To compare The Billionaire's Apprentice: The Rise of the Indian-American Elite and the Fall of the Galleon Hedge Fund (Grand Central Publishing, June 2013) to Barbarians at the Gate might be a little premature, but just as the latter captured the spirit of unfettered greed in the 1980s, the former captures the resurgence of the same during the mid-1990s and beyond, coinciding with the technology boom that fueled unprecedented growth, and corruption, on Wall Street.
It is also not a coincidence that the key player in the Galleon scandal, its founder Raj Rajaratnam, began his career during the same era as Barbarians, when the demand for Indian-Americans adept at numbers and science boomed in response to the American economy's shift from manufacturing to information technology. While Billionaire only hints at it, it is pretty clear that the collision of the opportunity that the 1980s presented with a ruthless opportunist like Rajaratnam was almost sure to produce mayhem sometime in the future.

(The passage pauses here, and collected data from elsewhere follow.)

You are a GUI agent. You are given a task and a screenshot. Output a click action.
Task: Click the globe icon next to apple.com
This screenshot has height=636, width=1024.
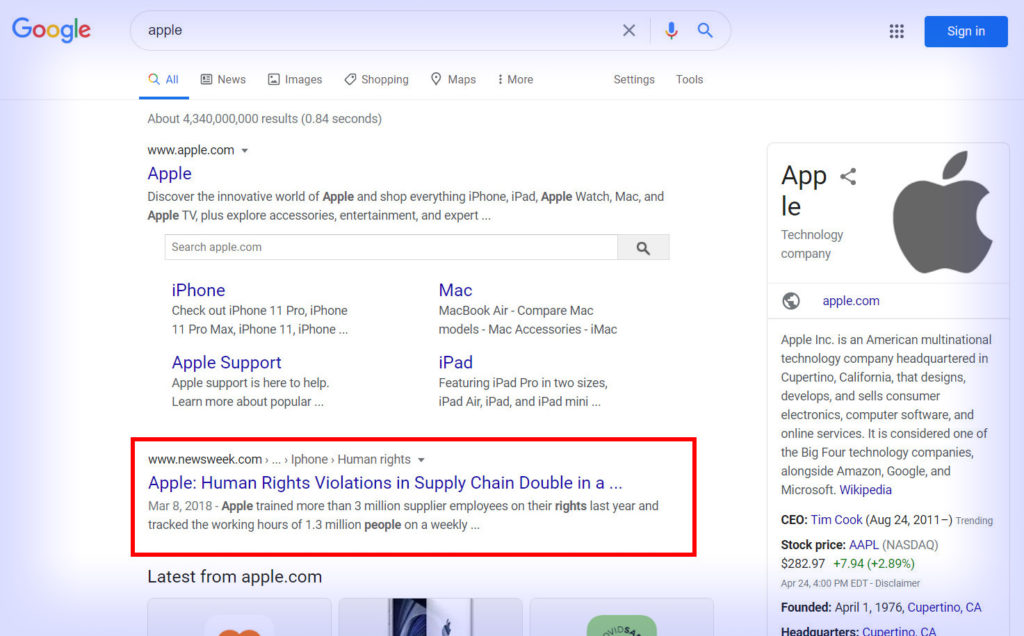pos(791,300)
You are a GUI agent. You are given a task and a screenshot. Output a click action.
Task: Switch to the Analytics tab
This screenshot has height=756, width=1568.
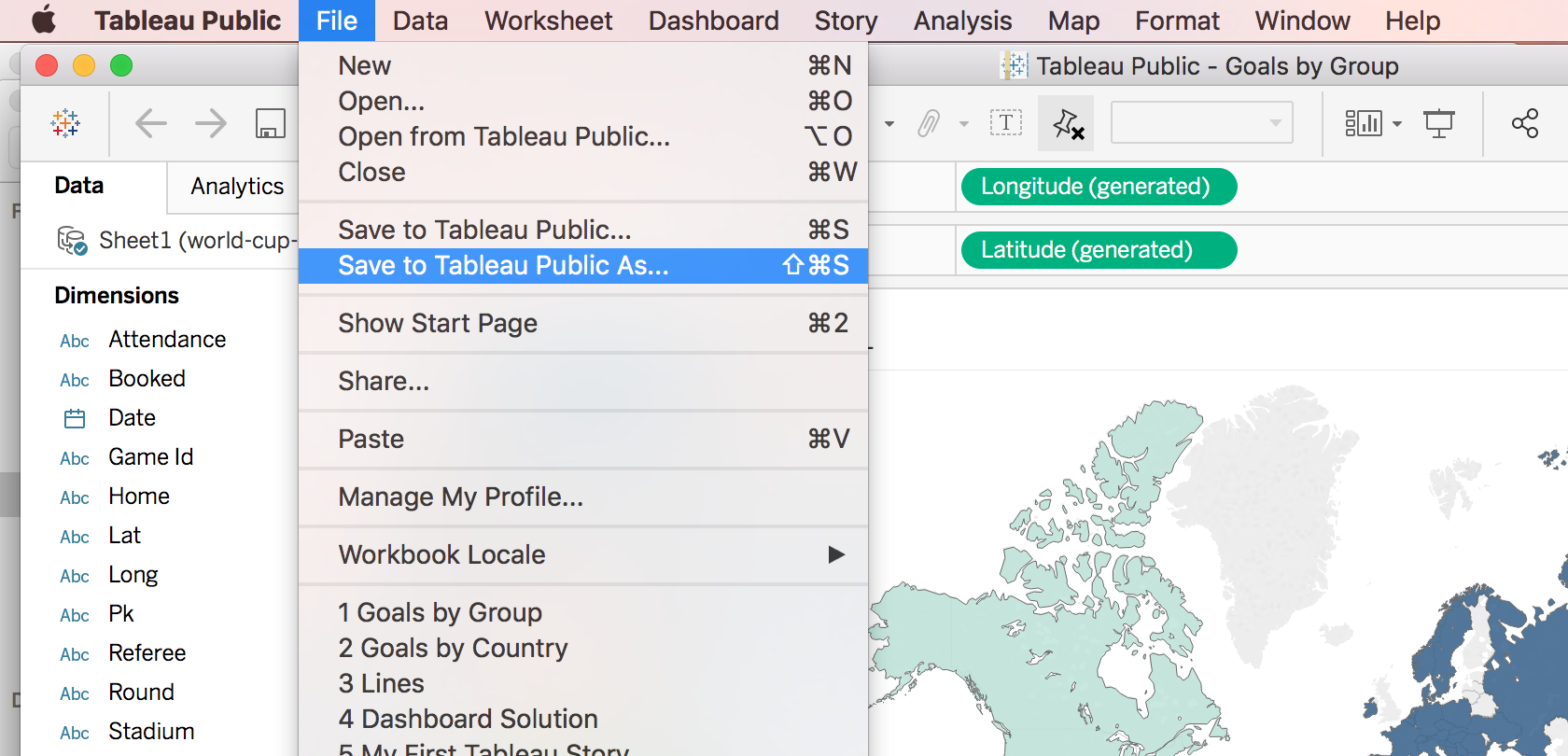click(237, 187)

Therein lies the beauty of Anita Raghavan's tour-de-force book. Through meticulous research, copious history, vivid characters, and entertaining prose, Raghavan weaves together many different worlds, eras, and personality types to deliver a compelling view of the multi-cultural politics of today's Wall Street. Indian-Americans are not just the villains but the heroes of this saga as well, personified most directly by Rajaratnam and the former McKinsey consultant Anil Kumar on one side and SEC Assistant Regional Director of New York Sanjay Wadhwa and US Attorney for the Southern District of New York Preet Bharara on the other.
And straddling the murky area between these two extremes is the tragic Rajat Gupta, former head of McKinsey, board member of Goldman Sachs, Proctor & Gamble, American Airlines, and other blue-chip corporations, philanthropist, and arguably the most important role model for the Indian diaspora until his steep fall from grace. Gupta, of course, is the 'Apprentice' in the title and his character could not be more different (at least on the surface) than the master he winds up serving.
The book starts with Gupta's early life and introduces us to his father, who is a freedom fighter against the British Raj and whose experiences will impact his son's psyche, and eventually his destiny, half a century later. Raghavan shows the contrasts between Gupta and Rajaratnam expertly, while also using their stories as a vehicle to provide historical information on everything from McKinsey's role in starting the outsourcing trend in the US and the rise of the Indian Institutes of Technology, which would become crucial wellsprings of talent for American companies, to the dynamics of the hedge fund business and the inner workings of the SEC.
Gupta is a highly cultured and polished man whose primary goal in life is the realization of social status. Rajaratnam, on the other hand, is a smart, brash, and greedy street fighter whose primary goal in life is the accumulation of wealth. He is also very similar to a mafia don (a parallel which Raghavan draws multiple times) in the way that he surrounds himself with an army of foot soldiers to do his dirty work and whom he first seduces, then entraps, and finally exploits. Gupta is a statesman whereas Rajaratnam is a robber baron. Gupta does not view his American experience through the lens of race while Rajaratnam has a serious chip on his shoulder about the color of his skin.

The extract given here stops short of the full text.